Flow cytometry-based method for isolating live bacteria with meta-cleavage activity on dihydroxy compounds of biphenyl.

A new method for isolating targeted live bacterial cells was established with the use of cell sorting by flow cytometry (FCM) based on the fluorescence of the intermediate metabolite of biphenyl degradation. During biphenyl degradation, a PCB degrader, Comamonas testosteroni TK102, produces a meta-cleavage intermediate metabolite, 2-hydroxy-6-oxo-6-phenylhexa-2,4-dienoic acid (HOPDA), which emits green fluorescence. HOPDA was produced from 2,3-dihydroxy biphenyl as a substrate, but it was not appropriate for labeling cells because it was released from the cells into the medium. When we used 4-n-butylbiphenyl and 4-n-heptylbiphenyl, we found that the cells produced and accumulated 2,3-dihydroxy intermediate metabolites.
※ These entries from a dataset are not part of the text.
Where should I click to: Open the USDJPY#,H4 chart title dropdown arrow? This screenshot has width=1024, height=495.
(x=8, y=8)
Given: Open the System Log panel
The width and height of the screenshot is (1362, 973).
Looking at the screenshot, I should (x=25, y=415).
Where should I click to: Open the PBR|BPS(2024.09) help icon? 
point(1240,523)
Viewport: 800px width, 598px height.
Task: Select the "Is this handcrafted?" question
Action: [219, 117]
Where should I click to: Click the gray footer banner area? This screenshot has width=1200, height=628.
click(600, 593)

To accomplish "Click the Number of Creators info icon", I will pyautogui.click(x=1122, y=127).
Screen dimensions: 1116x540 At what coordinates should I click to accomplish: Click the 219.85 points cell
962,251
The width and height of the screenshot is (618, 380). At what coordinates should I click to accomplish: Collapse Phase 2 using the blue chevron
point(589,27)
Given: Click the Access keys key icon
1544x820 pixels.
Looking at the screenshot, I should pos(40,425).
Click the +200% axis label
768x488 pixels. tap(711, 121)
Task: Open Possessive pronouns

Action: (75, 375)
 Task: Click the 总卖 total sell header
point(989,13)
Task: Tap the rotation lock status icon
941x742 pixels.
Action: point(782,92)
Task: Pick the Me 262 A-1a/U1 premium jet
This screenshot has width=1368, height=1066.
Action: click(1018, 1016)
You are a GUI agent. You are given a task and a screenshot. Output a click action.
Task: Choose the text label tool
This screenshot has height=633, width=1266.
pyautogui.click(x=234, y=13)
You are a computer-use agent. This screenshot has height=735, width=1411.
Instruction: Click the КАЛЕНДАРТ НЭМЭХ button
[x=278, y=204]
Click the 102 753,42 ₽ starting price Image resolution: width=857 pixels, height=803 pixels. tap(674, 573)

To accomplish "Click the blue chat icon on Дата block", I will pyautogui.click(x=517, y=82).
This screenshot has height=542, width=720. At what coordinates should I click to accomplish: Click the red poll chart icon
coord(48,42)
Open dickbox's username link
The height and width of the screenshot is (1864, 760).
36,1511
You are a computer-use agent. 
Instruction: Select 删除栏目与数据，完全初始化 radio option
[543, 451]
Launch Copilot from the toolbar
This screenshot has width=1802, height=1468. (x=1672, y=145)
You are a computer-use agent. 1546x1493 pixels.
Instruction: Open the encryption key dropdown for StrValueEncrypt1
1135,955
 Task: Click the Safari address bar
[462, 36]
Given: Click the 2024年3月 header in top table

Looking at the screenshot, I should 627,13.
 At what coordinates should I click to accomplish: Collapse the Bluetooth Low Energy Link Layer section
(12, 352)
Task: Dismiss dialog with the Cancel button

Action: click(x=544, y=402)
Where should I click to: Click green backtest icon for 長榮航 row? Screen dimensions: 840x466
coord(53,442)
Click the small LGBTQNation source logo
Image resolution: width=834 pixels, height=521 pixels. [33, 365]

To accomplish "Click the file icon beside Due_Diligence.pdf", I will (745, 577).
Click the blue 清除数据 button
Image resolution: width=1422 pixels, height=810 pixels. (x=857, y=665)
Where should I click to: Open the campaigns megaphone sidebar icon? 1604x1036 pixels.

By the addition of synthesized 2,3-dihydroxy-4'-butylbiphenyl (2,3-DHBBP), we were able to label the cells with strong green fluorescence, suggesting the persistence of fluorescent intermediate metabolite in the cells by the introduction of the alkyl tail. 2,3-DHBBP was then used to label strain TK102 and the cells were sorted with FCM. The sorting efficiency of FCM was defined as the percentage of colony numbers per sorting events. Strain TK102 cells were successfully enriched by 4.1-fold from the mixture with environmental indigenous bacteria with a sorting efficiency of 7.3%. The method we present here serves as a basic technique for the specific and direct isolation of live bacterial cells which contain dioxygenases active on dihydroxylated aromatic compounds.